**Exercise instructions:**
Could you quote, word for word, the rows that begin at the line containing "The image size is (1456, 819)." and stop after the line containing "point(1043,395)", with both of those lines included?

**Material:**
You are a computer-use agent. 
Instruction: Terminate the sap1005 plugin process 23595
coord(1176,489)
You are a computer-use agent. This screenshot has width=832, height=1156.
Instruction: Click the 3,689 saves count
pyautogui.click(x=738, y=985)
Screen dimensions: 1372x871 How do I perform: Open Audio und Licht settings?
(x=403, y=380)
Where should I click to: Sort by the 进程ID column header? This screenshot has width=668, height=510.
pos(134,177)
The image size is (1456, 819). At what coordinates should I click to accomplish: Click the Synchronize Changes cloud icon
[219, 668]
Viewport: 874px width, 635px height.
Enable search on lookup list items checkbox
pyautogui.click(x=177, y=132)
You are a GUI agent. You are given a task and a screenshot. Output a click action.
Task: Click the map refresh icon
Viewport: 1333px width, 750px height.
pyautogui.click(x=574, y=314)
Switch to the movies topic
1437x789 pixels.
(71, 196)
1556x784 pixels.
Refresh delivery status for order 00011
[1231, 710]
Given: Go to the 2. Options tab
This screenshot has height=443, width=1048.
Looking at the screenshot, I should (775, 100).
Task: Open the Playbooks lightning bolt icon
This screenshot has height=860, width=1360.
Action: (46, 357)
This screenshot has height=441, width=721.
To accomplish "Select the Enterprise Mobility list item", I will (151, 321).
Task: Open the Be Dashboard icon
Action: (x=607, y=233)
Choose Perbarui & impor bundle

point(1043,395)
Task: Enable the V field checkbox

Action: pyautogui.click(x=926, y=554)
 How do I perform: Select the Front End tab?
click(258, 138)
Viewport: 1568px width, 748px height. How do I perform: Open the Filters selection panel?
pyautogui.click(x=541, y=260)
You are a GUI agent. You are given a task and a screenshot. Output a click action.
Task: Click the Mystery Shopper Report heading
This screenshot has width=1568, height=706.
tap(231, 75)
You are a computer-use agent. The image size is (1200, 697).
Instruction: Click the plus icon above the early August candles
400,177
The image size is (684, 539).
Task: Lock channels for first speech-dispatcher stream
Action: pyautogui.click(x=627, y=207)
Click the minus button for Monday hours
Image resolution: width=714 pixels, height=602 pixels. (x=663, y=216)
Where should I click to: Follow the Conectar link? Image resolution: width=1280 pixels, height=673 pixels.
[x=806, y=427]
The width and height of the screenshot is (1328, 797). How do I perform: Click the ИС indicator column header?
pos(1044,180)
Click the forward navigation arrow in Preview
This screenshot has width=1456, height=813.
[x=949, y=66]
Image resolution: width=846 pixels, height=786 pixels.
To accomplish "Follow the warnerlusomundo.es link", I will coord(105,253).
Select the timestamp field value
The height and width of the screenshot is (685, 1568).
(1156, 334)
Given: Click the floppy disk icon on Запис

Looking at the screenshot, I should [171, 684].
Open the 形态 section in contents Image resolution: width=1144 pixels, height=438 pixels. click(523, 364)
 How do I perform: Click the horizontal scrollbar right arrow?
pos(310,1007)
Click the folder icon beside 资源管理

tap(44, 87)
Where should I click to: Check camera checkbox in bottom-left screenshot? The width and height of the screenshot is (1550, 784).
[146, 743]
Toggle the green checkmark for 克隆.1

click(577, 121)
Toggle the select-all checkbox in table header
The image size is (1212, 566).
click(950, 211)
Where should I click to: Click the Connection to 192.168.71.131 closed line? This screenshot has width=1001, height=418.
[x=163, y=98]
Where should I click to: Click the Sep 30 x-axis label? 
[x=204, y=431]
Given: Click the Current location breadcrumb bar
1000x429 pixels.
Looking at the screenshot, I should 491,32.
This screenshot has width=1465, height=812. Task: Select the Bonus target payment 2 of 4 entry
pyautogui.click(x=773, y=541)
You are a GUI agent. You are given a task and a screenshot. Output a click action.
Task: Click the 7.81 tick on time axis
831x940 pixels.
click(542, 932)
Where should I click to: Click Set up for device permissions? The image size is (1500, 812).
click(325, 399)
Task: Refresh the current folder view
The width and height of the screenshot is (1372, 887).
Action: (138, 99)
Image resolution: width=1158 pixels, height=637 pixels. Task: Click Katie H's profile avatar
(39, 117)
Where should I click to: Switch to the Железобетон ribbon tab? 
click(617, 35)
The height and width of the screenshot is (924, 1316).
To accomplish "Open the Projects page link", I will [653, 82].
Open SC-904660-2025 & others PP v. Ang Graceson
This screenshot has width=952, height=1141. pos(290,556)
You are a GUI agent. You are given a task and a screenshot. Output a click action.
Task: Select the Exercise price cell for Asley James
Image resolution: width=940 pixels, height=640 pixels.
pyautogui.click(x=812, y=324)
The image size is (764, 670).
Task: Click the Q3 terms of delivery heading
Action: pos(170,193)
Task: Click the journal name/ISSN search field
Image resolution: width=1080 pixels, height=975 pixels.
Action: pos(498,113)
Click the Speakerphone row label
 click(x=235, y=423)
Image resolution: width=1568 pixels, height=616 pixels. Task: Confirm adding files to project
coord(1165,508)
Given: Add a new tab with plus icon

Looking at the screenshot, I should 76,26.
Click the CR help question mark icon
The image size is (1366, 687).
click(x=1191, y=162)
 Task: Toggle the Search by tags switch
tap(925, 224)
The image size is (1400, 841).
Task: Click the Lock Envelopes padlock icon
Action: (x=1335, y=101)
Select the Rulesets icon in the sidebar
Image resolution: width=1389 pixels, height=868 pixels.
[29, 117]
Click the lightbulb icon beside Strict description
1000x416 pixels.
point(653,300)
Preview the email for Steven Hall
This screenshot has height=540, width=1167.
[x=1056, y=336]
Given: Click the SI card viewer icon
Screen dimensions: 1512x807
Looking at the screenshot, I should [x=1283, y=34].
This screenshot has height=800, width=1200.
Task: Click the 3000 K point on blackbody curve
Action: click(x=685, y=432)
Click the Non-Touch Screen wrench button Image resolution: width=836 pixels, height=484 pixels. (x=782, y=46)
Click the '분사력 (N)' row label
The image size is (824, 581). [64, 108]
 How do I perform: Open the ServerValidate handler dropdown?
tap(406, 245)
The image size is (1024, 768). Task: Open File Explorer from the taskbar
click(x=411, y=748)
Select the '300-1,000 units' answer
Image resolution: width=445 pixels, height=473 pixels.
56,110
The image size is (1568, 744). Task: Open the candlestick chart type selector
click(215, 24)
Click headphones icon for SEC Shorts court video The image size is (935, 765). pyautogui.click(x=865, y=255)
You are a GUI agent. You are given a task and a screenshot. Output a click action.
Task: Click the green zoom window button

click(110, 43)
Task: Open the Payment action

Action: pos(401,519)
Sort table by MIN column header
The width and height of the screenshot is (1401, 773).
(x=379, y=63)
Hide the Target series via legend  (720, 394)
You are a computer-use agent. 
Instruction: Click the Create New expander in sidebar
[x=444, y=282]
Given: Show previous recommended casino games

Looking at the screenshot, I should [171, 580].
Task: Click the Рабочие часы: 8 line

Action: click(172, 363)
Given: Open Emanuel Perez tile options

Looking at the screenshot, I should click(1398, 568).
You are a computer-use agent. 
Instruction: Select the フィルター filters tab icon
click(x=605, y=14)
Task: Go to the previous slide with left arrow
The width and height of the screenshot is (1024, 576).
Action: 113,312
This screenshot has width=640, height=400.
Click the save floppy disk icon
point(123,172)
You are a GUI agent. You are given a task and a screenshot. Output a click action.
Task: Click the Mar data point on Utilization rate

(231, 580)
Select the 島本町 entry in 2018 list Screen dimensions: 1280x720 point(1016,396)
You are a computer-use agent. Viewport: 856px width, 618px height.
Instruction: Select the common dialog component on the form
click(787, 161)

**Exercise result:**
The image size is (1456, 819). At what coordinates should I click to accomplish: Click the Synchronize Changes cloud icon
[219, 668]
Viewport: 874px width, 635px height.
Enable search on lookup list items checkbox
pyautogui.click(x=177, y=132)
You are a GUI agent. You are given a task and a screenshot. Output a click action.
Task: Click the map refresh icon
Viewport: 1333px width, 750px height.
pyautogui.click(x=574, y=314)
Switch to the movies topic
1437x789 pixels.
(71, 196)
1556x784 pixels.
Refresh delivery status for order 00011
[1231, 710]
Given: Go to the 2. Options tab
This screenshot has height=443, width=1048.
Looking at the screenshot, I should (775, 100).
Task: Open the Playbooks lightning bolt icon
This screenshot has height=860, width=1360.
Action: (46, 357)
This screenshot has height=441, width=721.
To accomplish "Select the Enterprise Mobility list item", I will (151, 321).
Task: Open the Be Dashboard icon
Action: (x=607, y=233)
Choose Perbarui & impor bundle

point(1043,395)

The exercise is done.